*WORK TASK*. Leave out all pictures while repeating the records exactly and completely.

*** Block opens ***

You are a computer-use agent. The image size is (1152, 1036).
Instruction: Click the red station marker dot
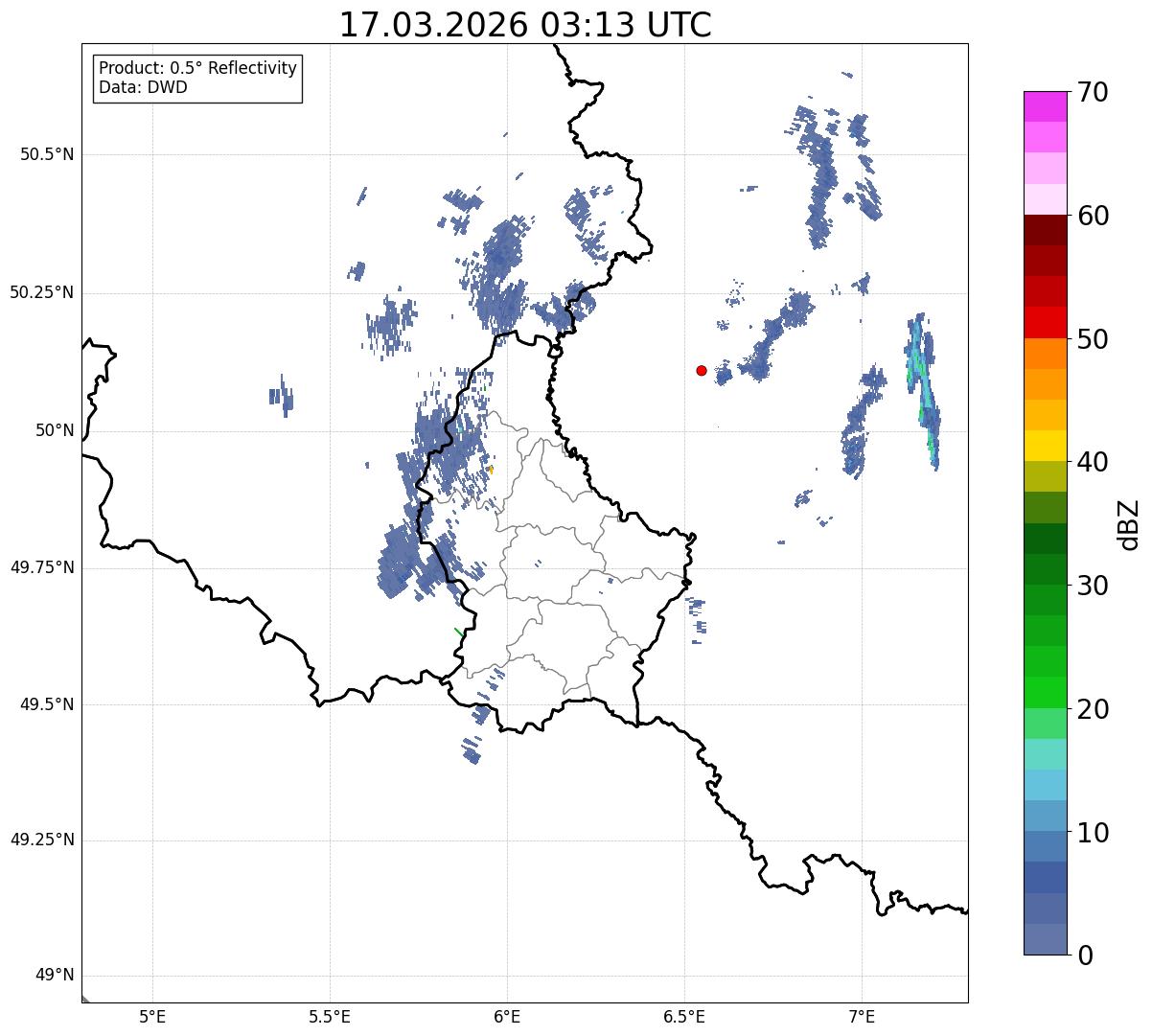click(702, 370)

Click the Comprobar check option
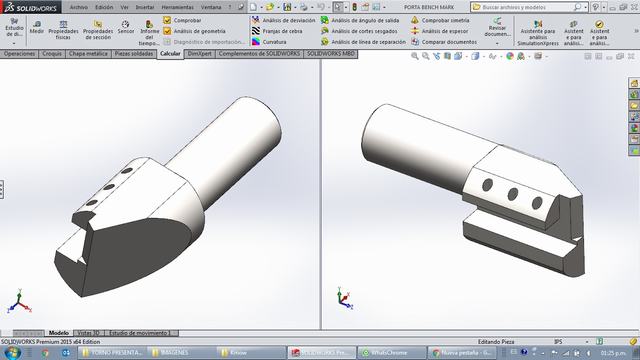(x=182, y=20)
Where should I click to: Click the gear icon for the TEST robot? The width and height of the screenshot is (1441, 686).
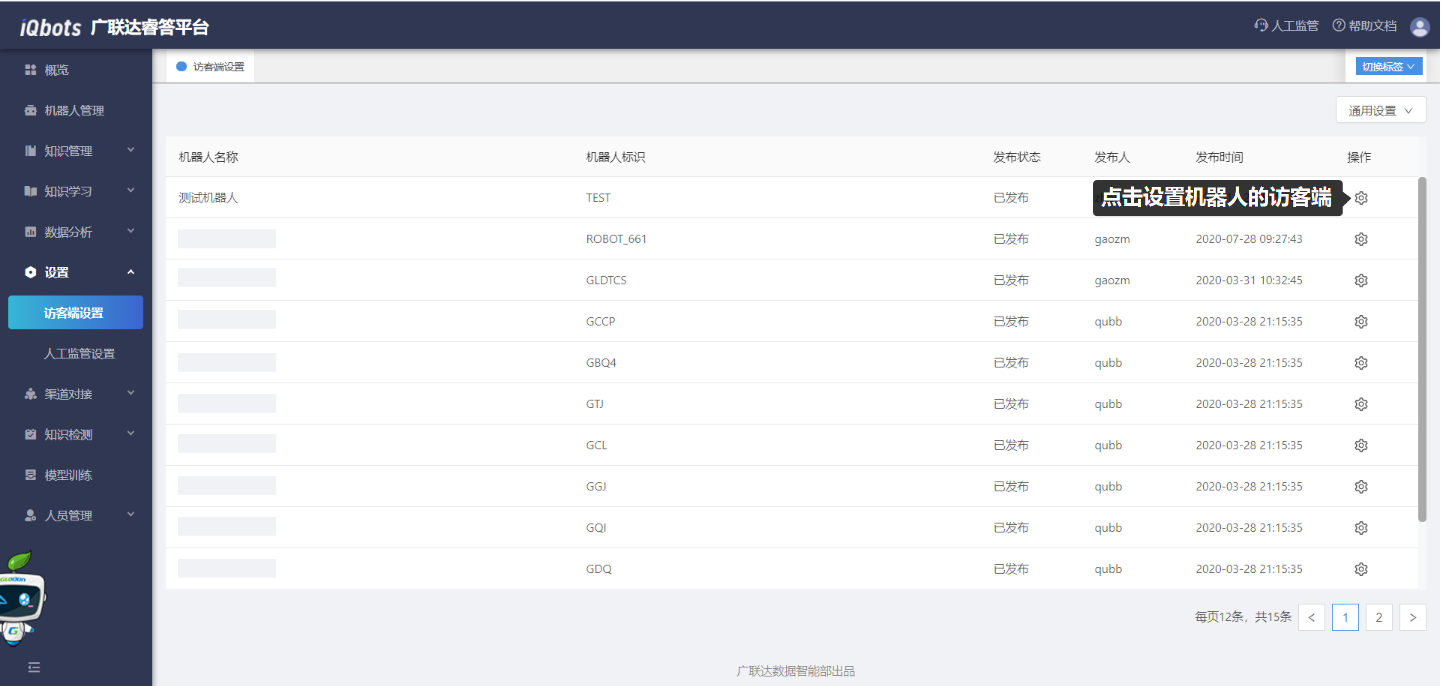[x=1360, y=198]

*** Block closes ***

*EXERCISE ANSWER*.
You are a computer-use agent. The image size is (1152, 1036).
Instruction: Click the red station marker dot
click(702, 370)

Click the Comprobar check option
(x=182, y=20)
Where should I click to: Click the gear icon for the TEST robot? The width and height of the screenshot is (1441, 686).
[x=1360, y=198]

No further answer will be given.